Neural chaos during the computer experiment on the two situations where there is no detected signal within the sensing cone and there is a signal when contact is made with obstacles in the moving directions of an arm produces complex motions that are not random but reflect dynamic and transient combinations of embedded attractors, and it enables the robot arm to determine the target direction and the motions necessary to avoid obstacles, both more effectively than at least random motion, as indicated in Figs. 11, 14, and 16. These three figures also indicate that there is a certain optimum connectivity resulting in the greatest success rate of trials, which means that the usefulness of chaos depends on the dynamic localization structures of chaotic orbits in the high-dimensional state space of network activity. This feature was commonly observed in our previous functional experiments of neural chaos, in memory search (Nara and Davis 1992; Nara et al. 1993, 1995), image synthesis (Nara and Davis 1997), movement control (Suemitsu and Nara 2004; Li et al. 2008), and simultaneous multichannel signal transfers via a nonlinear medium (Soma et al. 2015). Therefore, clarifying what dynamic structures are best suited for indicating enhanced performance awaits future investigations.

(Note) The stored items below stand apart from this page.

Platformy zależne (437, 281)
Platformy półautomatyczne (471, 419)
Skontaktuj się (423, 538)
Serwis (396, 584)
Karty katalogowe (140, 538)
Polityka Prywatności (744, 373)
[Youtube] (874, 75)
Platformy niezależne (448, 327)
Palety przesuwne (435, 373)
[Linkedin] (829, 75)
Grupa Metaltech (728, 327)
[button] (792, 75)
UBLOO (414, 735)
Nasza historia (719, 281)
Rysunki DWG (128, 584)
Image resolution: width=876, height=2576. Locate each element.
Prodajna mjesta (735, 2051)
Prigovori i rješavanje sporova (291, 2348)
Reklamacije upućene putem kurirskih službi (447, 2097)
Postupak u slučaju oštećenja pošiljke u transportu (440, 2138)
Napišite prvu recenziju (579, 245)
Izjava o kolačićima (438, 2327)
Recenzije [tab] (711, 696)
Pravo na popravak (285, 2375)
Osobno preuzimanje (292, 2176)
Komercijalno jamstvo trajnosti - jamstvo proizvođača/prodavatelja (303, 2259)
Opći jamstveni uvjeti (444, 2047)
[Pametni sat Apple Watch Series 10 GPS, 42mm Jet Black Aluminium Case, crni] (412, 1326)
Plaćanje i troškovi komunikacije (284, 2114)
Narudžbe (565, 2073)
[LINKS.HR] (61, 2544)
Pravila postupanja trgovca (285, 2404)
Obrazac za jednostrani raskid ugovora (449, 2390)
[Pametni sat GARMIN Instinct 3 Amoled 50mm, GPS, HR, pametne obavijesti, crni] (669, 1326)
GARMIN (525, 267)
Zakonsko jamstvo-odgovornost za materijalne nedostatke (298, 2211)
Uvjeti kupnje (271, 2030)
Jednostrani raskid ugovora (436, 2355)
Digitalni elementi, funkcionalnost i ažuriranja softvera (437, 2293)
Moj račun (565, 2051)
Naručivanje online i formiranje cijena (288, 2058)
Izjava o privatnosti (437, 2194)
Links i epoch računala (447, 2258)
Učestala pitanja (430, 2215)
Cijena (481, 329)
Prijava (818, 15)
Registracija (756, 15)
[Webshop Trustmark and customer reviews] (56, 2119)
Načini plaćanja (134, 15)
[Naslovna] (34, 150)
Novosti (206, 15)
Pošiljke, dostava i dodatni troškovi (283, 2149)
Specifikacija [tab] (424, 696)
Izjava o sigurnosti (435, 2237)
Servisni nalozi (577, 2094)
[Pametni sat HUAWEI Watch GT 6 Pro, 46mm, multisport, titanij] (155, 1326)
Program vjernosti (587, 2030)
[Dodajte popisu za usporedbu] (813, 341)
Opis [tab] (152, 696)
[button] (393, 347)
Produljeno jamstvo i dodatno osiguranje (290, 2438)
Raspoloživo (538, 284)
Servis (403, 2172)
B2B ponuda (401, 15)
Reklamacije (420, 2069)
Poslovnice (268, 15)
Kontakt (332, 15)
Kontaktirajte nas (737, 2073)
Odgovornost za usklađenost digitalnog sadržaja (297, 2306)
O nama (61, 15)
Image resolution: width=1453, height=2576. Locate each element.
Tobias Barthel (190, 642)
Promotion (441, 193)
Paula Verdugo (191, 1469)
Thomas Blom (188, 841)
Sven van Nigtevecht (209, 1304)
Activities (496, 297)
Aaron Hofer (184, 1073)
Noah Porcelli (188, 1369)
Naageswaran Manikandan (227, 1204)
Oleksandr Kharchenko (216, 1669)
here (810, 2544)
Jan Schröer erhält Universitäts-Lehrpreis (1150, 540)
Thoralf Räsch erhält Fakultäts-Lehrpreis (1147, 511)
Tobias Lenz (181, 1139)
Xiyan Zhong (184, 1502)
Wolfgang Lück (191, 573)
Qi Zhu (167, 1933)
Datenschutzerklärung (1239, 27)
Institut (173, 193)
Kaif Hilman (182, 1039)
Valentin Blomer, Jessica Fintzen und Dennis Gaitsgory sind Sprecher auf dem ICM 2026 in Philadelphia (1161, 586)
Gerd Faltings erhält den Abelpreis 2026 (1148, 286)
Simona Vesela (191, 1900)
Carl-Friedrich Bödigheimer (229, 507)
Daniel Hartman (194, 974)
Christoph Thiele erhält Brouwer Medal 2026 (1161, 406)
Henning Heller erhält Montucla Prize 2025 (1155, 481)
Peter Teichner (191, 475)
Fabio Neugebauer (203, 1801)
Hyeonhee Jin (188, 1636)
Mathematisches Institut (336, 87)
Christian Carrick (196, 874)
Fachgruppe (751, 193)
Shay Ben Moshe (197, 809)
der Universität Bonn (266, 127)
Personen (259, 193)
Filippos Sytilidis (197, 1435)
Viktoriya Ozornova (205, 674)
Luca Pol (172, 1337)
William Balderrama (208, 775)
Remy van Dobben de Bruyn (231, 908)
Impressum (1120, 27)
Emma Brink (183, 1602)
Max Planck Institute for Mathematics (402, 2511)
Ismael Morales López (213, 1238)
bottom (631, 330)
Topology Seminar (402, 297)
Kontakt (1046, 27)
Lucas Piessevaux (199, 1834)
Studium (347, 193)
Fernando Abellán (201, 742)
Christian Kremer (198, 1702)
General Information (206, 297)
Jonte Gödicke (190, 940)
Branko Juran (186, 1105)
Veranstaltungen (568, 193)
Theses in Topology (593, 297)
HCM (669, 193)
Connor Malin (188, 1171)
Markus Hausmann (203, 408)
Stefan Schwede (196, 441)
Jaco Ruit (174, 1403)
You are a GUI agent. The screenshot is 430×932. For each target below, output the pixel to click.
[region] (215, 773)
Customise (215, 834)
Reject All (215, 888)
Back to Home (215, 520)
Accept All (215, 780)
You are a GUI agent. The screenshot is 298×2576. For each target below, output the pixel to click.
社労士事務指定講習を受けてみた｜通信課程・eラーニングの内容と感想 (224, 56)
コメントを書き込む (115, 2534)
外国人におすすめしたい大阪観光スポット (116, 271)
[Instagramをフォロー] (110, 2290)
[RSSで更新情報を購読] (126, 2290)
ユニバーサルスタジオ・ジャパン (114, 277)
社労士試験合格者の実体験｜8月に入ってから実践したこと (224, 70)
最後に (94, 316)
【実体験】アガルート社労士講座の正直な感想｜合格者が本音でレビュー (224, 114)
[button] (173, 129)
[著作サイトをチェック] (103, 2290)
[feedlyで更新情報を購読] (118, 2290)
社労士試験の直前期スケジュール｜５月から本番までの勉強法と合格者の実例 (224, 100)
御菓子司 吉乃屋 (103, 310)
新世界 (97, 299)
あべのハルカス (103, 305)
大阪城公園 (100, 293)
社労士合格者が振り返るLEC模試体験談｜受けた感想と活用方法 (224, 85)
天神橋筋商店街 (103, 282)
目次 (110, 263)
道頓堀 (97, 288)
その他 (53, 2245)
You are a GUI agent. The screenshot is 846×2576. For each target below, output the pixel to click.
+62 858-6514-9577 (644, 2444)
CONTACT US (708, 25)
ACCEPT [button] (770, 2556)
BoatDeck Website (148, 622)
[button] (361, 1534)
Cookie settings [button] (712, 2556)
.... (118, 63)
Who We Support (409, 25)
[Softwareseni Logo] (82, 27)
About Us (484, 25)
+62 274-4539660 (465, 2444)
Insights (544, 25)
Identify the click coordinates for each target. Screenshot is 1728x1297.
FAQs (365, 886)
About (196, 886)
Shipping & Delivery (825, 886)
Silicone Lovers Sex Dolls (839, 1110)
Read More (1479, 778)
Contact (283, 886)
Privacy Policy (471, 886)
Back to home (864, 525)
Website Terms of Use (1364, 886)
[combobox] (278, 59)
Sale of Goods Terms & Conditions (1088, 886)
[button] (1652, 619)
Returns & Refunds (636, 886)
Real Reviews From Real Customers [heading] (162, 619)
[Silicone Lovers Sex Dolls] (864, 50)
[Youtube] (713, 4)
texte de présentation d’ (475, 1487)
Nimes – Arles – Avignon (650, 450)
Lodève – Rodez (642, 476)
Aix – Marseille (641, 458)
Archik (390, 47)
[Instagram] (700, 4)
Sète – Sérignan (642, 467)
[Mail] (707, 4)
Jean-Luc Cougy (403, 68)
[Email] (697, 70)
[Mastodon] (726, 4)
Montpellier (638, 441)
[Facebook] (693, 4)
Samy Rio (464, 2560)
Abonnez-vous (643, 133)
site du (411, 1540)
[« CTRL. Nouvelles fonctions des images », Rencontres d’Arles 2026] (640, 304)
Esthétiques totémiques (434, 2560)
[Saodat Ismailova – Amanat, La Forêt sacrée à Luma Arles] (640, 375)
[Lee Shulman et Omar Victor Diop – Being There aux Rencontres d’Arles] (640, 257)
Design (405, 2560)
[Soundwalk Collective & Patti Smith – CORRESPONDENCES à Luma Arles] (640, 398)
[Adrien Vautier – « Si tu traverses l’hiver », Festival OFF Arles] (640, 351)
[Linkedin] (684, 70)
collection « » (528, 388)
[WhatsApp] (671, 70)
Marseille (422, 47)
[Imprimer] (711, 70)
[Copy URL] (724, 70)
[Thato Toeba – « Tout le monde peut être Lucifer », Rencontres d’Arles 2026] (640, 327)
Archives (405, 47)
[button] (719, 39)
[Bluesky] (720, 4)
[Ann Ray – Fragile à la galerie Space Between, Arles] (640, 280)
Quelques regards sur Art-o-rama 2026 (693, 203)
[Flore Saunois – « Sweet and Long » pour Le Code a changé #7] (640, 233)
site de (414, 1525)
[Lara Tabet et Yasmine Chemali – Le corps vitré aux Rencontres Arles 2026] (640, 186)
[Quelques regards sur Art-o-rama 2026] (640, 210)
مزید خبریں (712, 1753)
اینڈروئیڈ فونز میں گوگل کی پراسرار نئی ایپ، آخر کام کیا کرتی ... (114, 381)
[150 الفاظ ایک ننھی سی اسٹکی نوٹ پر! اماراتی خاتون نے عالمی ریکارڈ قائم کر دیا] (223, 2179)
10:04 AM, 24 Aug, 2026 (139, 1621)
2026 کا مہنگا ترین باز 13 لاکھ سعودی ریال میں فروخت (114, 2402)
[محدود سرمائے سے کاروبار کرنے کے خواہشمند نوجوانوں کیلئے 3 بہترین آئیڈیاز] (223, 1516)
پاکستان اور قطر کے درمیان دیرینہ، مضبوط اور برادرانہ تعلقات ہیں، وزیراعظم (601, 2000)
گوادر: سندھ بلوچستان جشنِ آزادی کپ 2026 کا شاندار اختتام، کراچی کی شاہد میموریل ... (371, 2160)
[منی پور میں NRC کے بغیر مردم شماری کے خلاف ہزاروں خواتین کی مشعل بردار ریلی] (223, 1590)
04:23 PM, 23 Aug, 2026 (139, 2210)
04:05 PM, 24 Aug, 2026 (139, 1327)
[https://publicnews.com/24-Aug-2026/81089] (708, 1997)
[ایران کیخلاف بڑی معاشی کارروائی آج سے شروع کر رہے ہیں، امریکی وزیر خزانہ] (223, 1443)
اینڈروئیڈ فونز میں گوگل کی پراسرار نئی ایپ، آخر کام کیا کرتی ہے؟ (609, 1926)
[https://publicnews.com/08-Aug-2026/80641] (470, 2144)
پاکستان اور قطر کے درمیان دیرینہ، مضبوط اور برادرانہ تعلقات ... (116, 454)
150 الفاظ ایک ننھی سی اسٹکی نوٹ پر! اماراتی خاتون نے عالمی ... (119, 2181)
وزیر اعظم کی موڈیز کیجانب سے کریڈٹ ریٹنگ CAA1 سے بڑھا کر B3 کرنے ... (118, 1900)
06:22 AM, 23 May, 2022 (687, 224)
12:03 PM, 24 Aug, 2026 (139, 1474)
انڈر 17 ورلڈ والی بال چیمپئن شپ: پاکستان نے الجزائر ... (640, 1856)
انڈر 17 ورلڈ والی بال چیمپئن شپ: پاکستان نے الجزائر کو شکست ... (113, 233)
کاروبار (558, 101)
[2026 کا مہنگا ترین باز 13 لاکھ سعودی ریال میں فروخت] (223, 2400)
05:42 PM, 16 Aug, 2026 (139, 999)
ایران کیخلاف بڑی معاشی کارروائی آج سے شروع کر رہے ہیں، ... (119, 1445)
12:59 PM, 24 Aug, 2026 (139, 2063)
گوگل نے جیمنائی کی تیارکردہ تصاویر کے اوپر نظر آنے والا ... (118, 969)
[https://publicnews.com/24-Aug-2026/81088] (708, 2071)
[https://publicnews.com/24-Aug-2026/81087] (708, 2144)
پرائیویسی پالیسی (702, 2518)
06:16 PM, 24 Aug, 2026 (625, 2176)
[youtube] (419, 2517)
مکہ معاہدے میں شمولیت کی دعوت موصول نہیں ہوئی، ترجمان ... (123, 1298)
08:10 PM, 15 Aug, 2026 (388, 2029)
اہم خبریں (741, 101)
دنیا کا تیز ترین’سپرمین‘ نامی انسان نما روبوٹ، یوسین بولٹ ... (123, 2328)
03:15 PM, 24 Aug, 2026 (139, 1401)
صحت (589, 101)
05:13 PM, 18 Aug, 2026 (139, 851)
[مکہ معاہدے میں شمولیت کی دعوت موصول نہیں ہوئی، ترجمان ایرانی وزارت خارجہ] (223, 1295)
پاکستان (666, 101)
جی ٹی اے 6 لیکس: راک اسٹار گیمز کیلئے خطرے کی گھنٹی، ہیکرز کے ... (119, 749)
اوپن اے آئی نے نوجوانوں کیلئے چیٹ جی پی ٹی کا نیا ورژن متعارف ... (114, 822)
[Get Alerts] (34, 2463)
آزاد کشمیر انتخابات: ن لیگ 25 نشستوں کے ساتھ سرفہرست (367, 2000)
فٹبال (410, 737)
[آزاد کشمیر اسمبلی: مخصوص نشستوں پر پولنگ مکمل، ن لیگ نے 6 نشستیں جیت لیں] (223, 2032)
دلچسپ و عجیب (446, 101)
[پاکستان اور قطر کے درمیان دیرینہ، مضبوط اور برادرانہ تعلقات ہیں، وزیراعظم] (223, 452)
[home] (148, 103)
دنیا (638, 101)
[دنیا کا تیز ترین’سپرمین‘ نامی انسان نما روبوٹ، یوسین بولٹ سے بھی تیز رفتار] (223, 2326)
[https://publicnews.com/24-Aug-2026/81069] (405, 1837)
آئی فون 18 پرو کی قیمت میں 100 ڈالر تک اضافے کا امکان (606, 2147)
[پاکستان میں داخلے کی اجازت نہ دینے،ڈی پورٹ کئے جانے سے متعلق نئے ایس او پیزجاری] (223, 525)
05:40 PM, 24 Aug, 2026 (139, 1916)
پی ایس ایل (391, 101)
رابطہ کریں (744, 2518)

5 Summary and concluding remarks

We have shown and demonstrated that adaptive switching between a chaotic regime and a limit-cycle attractor regime depending on external situations indicates that chaos in systems with large but finite degrees of freedom are useful not only for solving ill-posed problems but also for practical realization of our idea. Complex functions can be carried out by simple rules using chaotic dynamics, as shown in our previous papers (Nara and Davis 1992; Nara et al. 1995; Kuroiwa et al. 1999; Nara 2003; Li et al. 2008; Yoshinaka et al. 2012). One of the authors (S.N.) has put forth a hypothesis that chaos could play an important role in biological functions; however, the evidence for this has not yet been established by mathematical treatment but only by means of computer experiments, case by case in practical situations. The present work is an example of piling up of experimental results. Let us summarize the paper’s results as follows:

  1. (1)

    A novel model of an robot arm is proposed that is driven by either chaos introduced into a recurrent neural network model by pruning synaptic connectivity or oscillatory patterns (limit-cycle attractors) embedded in fully connected synaptic connections obtained by the application of a pseudo-inverse learning rule (orthogonalized learning rule) using conventional methods.

  2. (2)

    A few tasks carried out in ill-posed settings are given to the robot arm. An example is reaching for a target object, where the object’s position is unknown to the robot and there are obstacles that the robot has no preknowledge of. The robot arm has sensors that enable it to determine the existing direction of the target, but there is including considerable uncertainty.

  3. (3)

    Computer experiments show that adaptive switching between an attractor regime and chaos regime produces successful trials within a plausible execution time, which are shown in computer experiments using a 400 binary network node model, where the limit-cycle attractor regime is in a fully connected state and the chaos regime is in a reduced connected state (a small number of input connections per node = fan-in number reduction).

  4. (4)

    This system is extended to a case of two independent robot arms, in which the two robots compete with each other to take only one target object. This type of functional experiment was inspired by biological behaviors in which two animals compete for something, especially food. However, only a few preliminary results are shown, and detailed experiments and data analysis are left for future studies.

  5. (5)

    A trial on a hardware implementation of our proposals are given in the appendix A1 and A2. Though it is also at the preliminary stage because of technological difficulties, it suggests that a practical engineering application of chaos is possible.